Exercise objective »
The data below should be copied out exactly, with its pictures omitted.
■ ■ ■
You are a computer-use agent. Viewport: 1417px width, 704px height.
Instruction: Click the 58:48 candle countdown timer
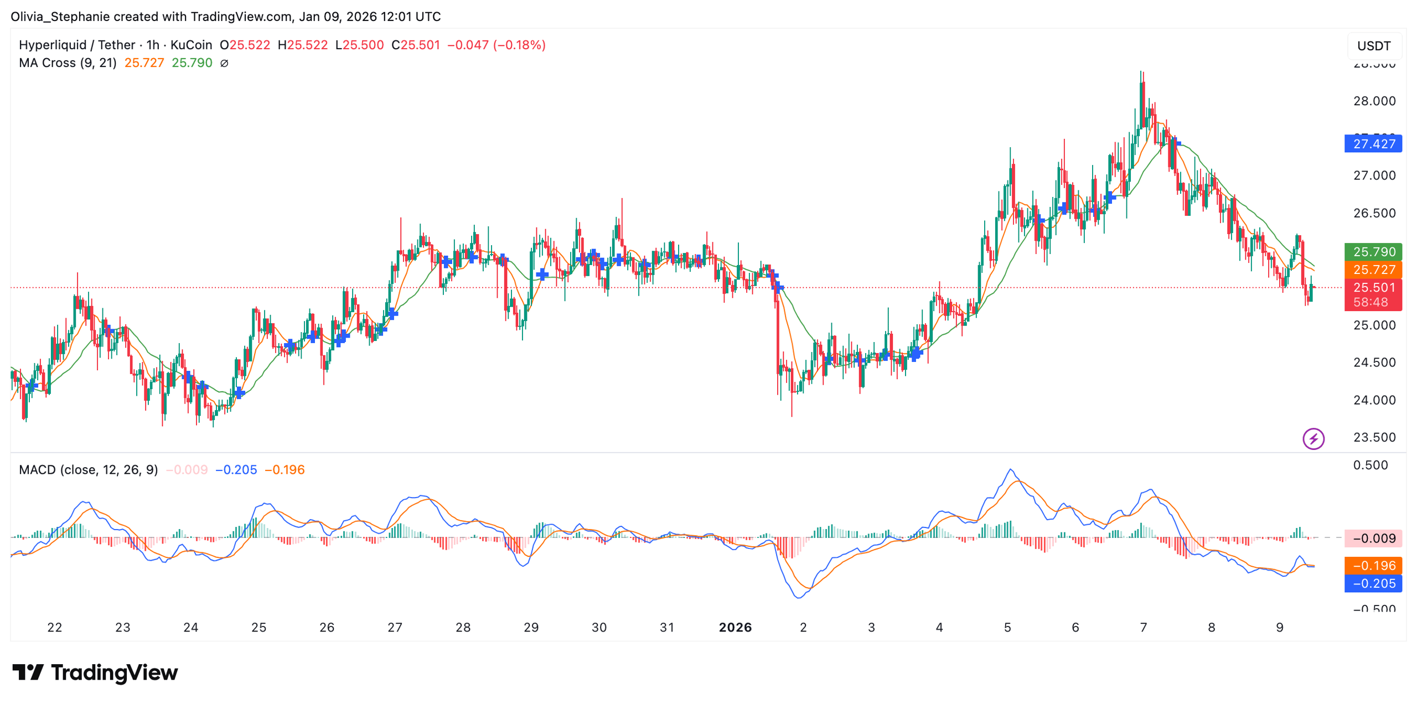[x=1370, y=302]
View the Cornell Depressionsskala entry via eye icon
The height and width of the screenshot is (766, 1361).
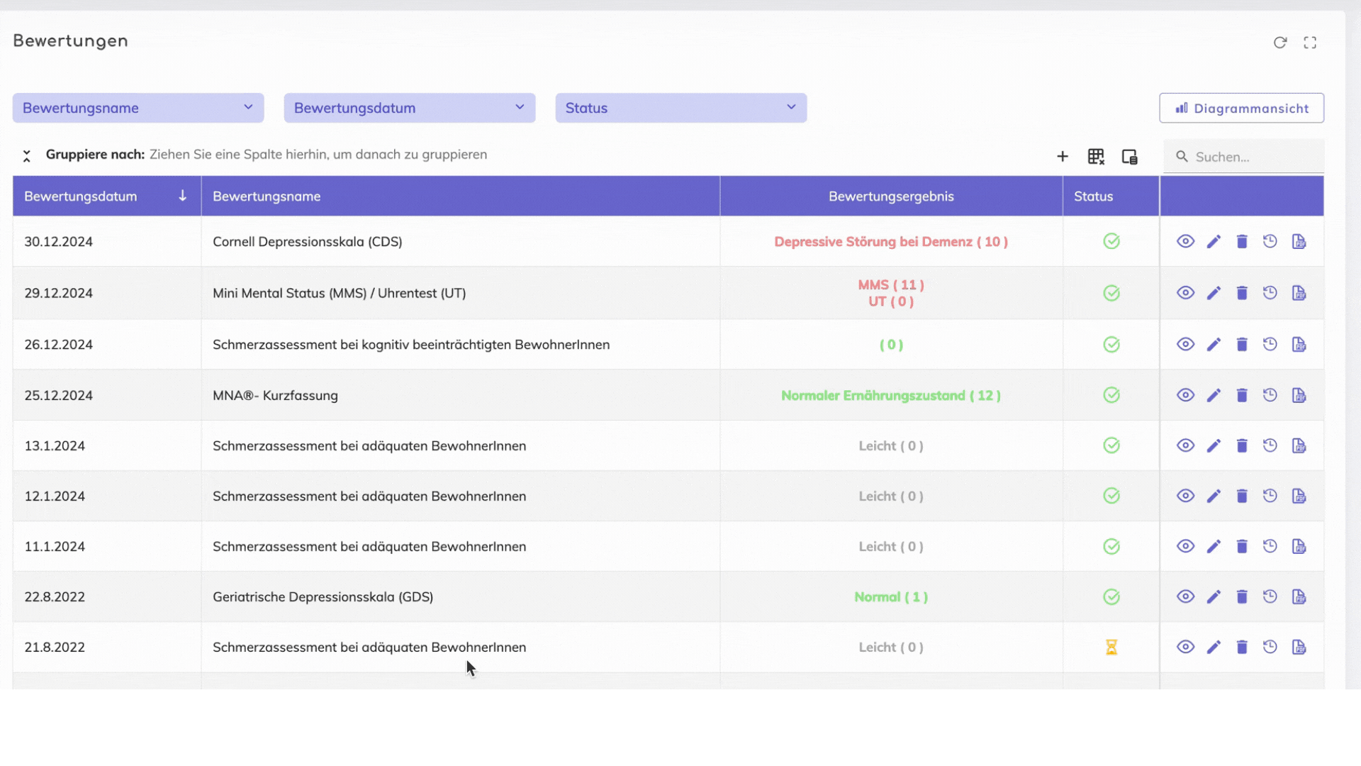(x=1185, y=242)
■ ■ ■
Task answer »
You are a computer-use agent. Viewport: 1417px width, 704px height.
Instruction: Click the 58:48 candle countdown timer
[x=1370, y=302]
View the Cornell Depressionsskala entry via eye icon
The height and width of the screenshot is (766, 1361).
(x=1185, y=242)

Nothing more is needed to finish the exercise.